How to grow Acoma Crape Myrtle: Benefits, Uses, Care & gardening tips


Crape myrtles (Lagerstroemia indica) are flowering trees that grow as three- to 10-foot evergreen shrubs in U.S. Department of Agriculture plant hardiness zones 7 through 9 and as 15- to 30-foot trees in USDA zone 8, depending on cultivar. Acoma is a dwarfed crape myrtle with a mat-forming habit and an interesting branching pattern. The Acoma Crape Myrtle may be the first dwarf crepe myrtle discovered by the public, but it has been around for at least 50 years.

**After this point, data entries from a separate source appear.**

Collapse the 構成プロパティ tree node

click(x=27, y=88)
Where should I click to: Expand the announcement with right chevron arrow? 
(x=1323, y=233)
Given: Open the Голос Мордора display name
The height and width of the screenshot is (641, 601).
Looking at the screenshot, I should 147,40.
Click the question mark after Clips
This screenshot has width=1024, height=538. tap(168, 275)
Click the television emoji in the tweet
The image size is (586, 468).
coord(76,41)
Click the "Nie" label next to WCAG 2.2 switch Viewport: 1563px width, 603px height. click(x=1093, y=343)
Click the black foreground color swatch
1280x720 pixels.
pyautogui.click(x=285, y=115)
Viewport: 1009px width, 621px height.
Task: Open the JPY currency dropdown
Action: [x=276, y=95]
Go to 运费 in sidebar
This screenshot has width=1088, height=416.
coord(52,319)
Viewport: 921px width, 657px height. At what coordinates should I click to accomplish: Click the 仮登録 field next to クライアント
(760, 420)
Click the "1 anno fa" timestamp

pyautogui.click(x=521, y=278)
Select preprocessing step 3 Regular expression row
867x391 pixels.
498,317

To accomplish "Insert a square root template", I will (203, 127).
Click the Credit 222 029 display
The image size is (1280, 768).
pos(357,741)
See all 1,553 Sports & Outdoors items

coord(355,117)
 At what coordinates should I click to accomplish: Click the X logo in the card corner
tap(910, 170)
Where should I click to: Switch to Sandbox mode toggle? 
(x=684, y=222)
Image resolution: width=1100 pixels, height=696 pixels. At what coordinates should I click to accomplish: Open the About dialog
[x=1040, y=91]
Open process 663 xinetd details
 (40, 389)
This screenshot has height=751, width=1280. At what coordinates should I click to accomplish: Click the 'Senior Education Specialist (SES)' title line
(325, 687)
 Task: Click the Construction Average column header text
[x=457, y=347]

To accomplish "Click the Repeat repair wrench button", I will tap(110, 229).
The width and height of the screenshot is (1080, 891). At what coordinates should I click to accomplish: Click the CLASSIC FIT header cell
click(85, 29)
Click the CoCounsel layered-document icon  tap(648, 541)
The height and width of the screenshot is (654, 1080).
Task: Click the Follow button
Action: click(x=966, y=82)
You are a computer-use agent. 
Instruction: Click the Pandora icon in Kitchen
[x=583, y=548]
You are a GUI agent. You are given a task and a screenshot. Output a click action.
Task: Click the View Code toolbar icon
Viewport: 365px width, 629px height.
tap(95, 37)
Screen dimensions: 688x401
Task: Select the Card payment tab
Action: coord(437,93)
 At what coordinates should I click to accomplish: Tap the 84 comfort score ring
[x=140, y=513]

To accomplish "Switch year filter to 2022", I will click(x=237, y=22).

Acoma Crape Myrtle Description

The word “acoma” comes from the Kiowa Indian language and was used to describe the crossing of two paths, which implies that multiple trunks grow together. This crape myrtle has very showy bark because, as it matures, the older bark flakes off to reveal a beautiful yellow-orange inner trunk. The tree forms an attractive vase shape with many small branches at its base and only one or two larger branches growing up from near ground level.

Acoma Crape Myrtle grows in a clump until it reaches 10 feet high and wide after about 10 years. Full-size trees reach 15 to 30 feet (5 to 9 m) in height with similar spread; however, they may be kept smaller by pruning. Full-grown trees grow in an upright oval shape with a canopy at the top tapering down to branches lower on the tree. The tree has pink flower clusters, 2 inches (5 cm) long, in late summer and fall.

Acoma Crape Myrtle Hardy or Zone?

Crape myrtle trees are hardy in USDA zones 7 through 9. Dwarf cultivars such as the Acoma crape myrtle reach 8 feet tall and spread about 10 feet wide after 10 years of growth. They grow best in full sun but may also grow well in partial shade. This crape myrtle is an excellent choice for colder climates because it thrives even though it is not fully hardy and its smaller size fits better into landscaping plans than full-size trees.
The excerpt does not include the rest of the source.